ECLI:NL:RBDHA:2014:3470

Rechtbank Den Haag

Datum uitspraak
14 maart 2014
Publicatiedatum
20 maart 2014
Zaaknummer
SHE 13/32741
Instantie
Rechtbank Den Haag
Type
Uitspraak
Rechtsgebied
Bestuursrecht; Vreemdelingenrecht
Procedures
  • Voorlopige voorziening
Rechters
Vindplaatsen
  • Rechtspraak.nl
AI samenvatting door LexboostAutomatisch gegenereerd

Afwijzing verzoek om voorlopige voorziening in vreemdelingenzaak met betrekking tot ongewenstverklaring en verblijfsrecht

In deze zaak heeft de voorzieningenrechter van de Rechtbank Den Haag op 14 maart 2014 uitspraak gedaan op het verzoek om een voorlopige voorziening van verzoekster, die ongewenst was verklaard. Verzoekster, geboren op 5 maart 1982 en van Surinaamse nationaliteit, heeft twee minderjarige kinderen met Franse nationaliteit. De voorzieningenrechter heeft vastgesteld dat er twijfel bestaat over de geldigheid van de ongewenstverklaring die op 18 mei 2011 is opgelegd, omdat verweerder deze eerder had ingewilligd bij een besluit van 9 augustus 2013. Echter, dit besluit werd op 15 oktober 2013 ingetrokken, wat vragen oproept over de rechtszekerheid van verzoekster.

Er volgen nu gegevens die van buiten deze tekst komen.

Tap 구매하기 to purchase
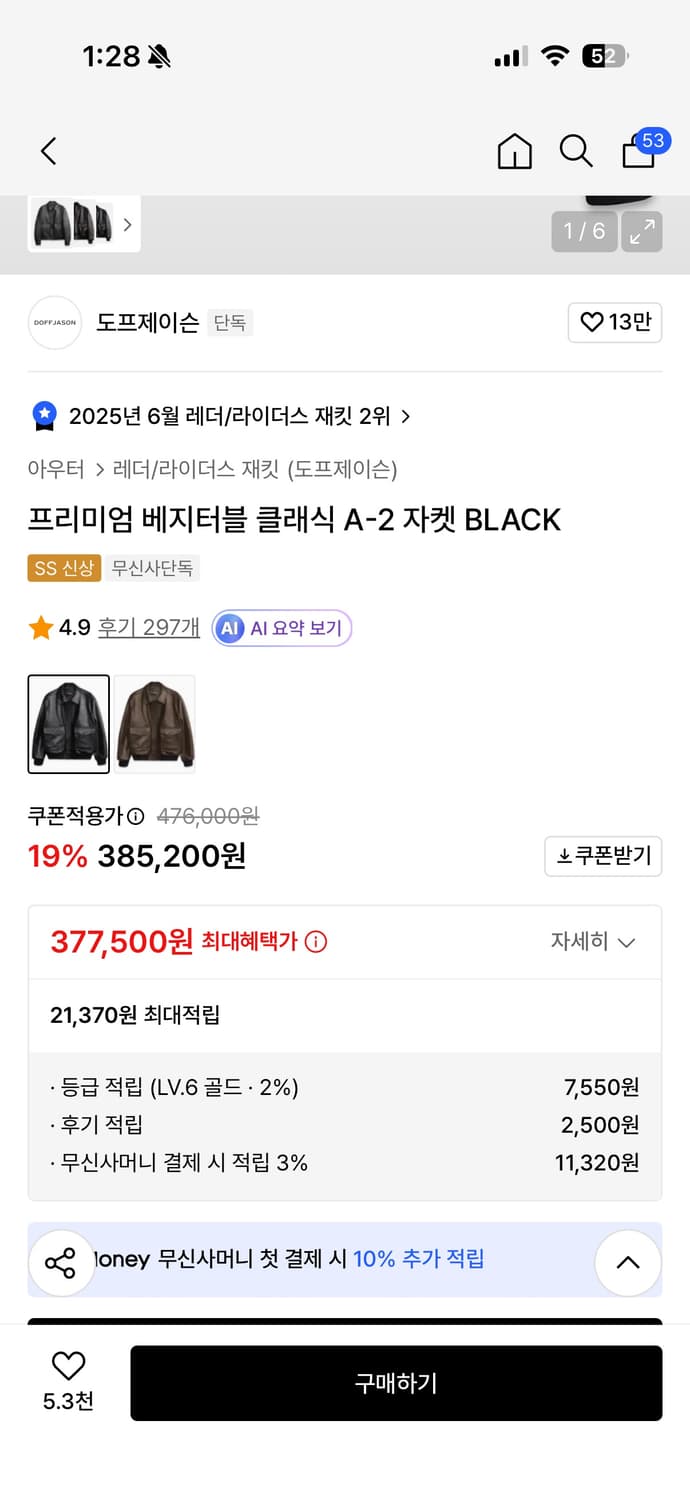690x1500 pixels. pos(396,1383)
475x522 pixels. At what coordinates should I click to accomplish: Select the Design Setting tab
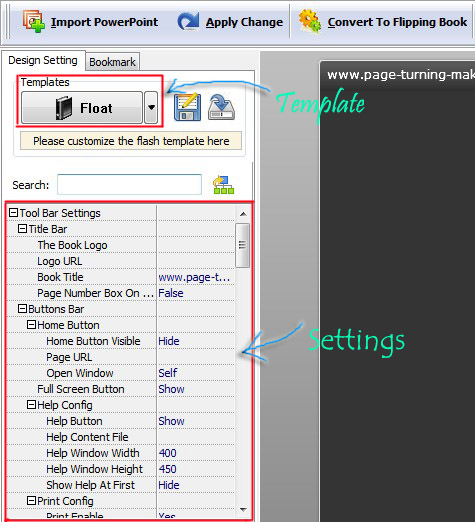coord(43,60)
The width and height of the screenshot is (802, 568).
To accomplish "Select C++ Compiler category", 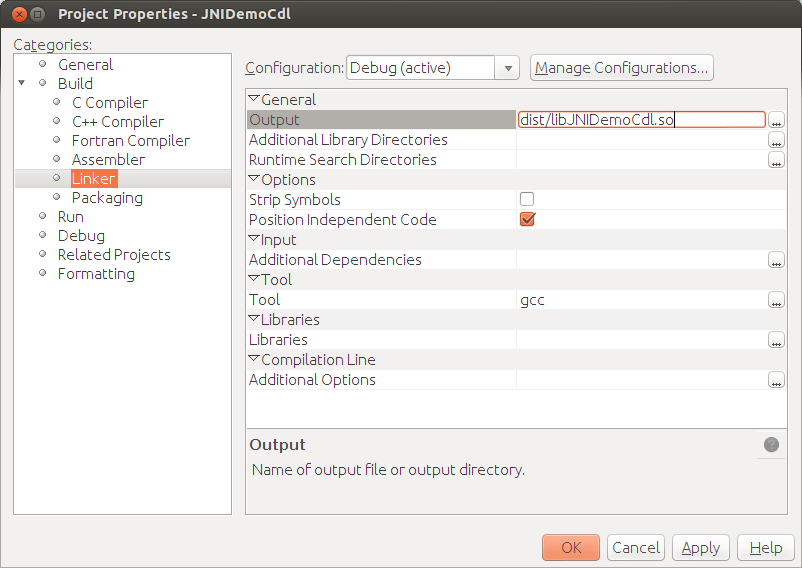I will 117,121.
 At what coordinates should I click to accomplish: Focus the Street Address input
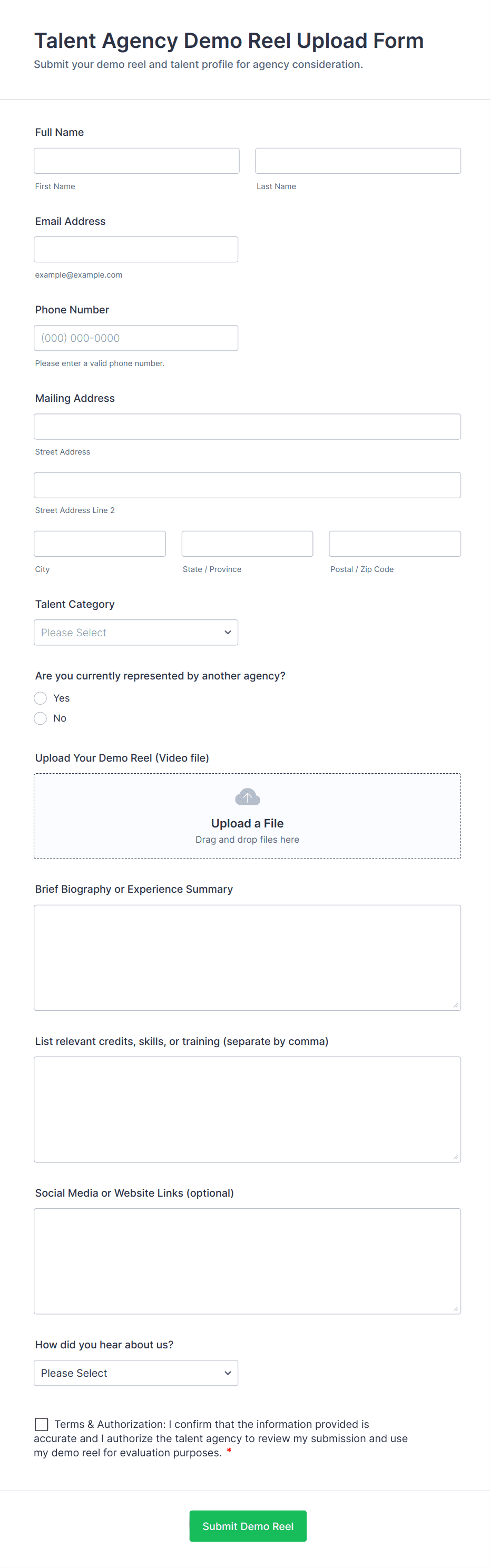[x=247, y=427]
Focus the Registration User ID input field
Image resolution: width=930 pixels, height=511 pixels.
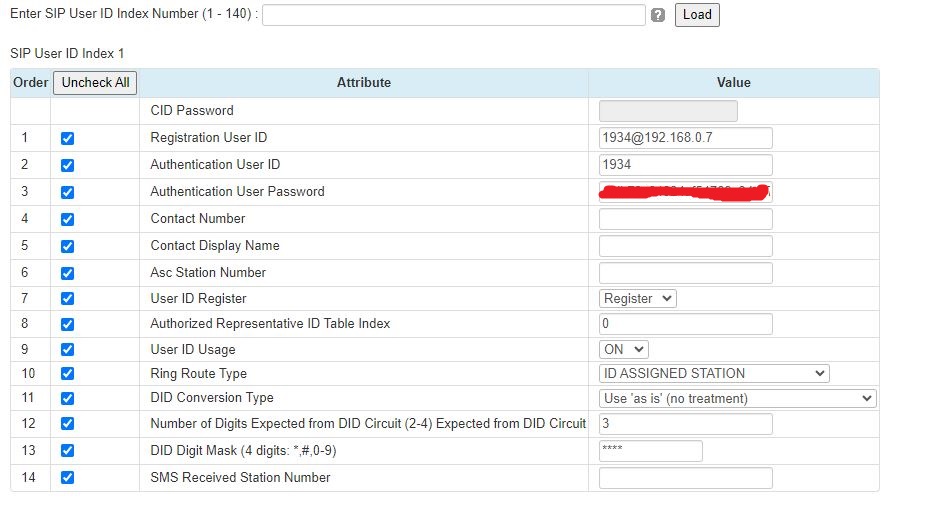tap(685, 138)
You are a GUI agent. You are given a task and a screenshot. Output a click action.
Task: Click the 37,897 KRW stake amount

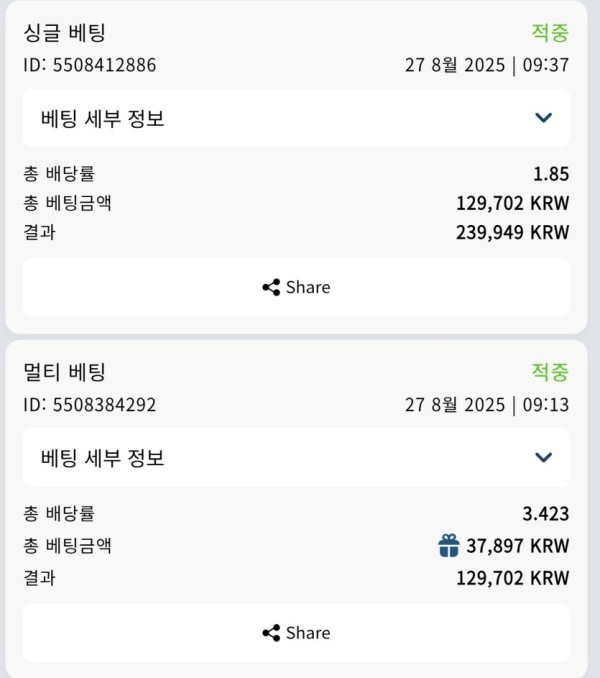click(x=517, y=546)
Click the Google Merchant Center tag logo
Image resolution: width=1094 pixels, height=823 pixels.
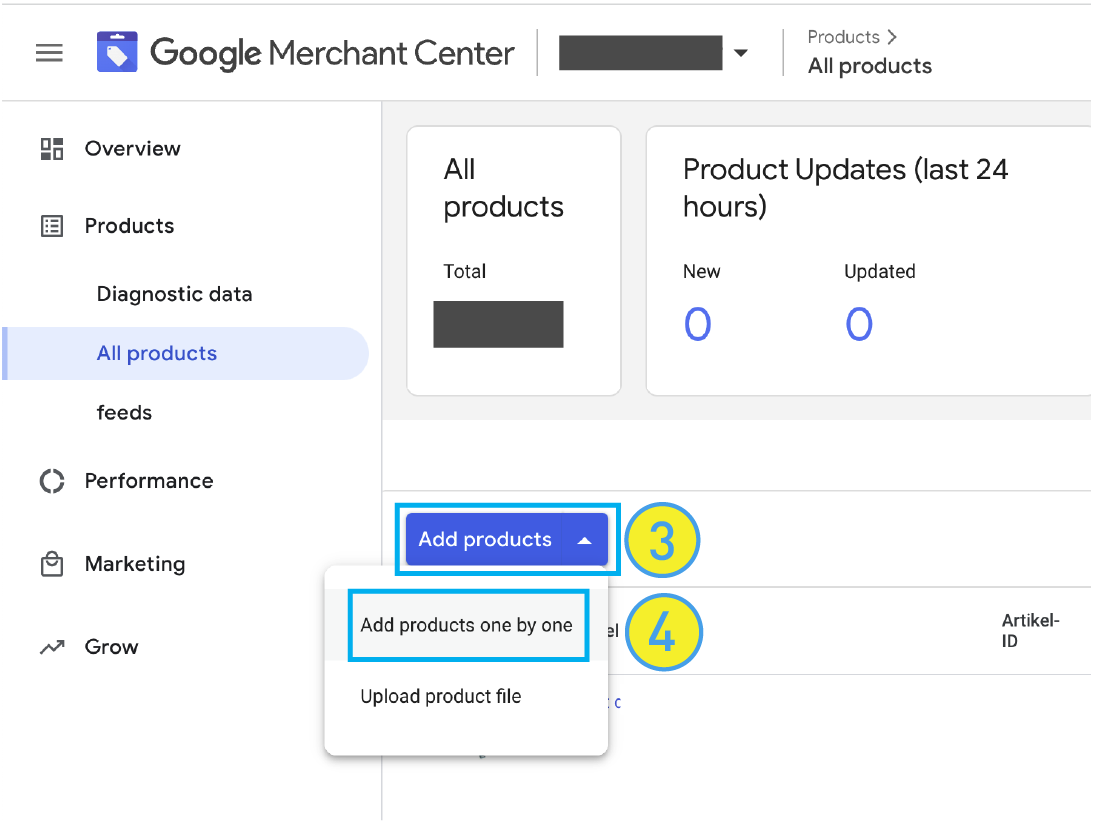point(117,53)
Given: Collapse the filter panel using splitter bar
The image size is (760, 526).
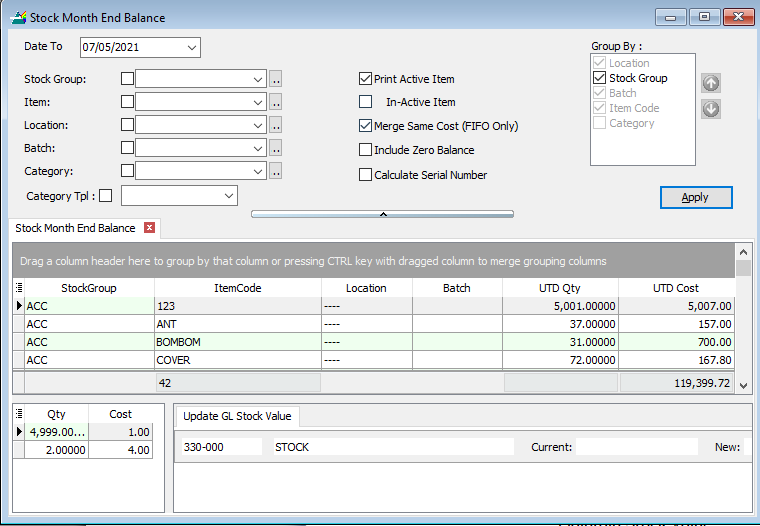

De voorzieningenrechter heeft overwogen dat, ondanks de twijfel over de ongewenstverklaring, er geen aanleiding is om het verzoek om een voorlopige voorziening toe te wijzen. De rechter heeft geconcludeerd dat het onwaarschijnlijk is dat een eventuele vernietiging van het bestreden besluit zou leiden tot een verblijfsrecht voor verzoekster in Nederland, aangezien haar persoonlijke gedrag een actuele en ernstige bedreiging voor de samenleving vormt. Verweerder heeft dit standpunt onderbouwd met verwijzingen naar eerdere strafbare feiten van verzoekster, waaronder drugshandel.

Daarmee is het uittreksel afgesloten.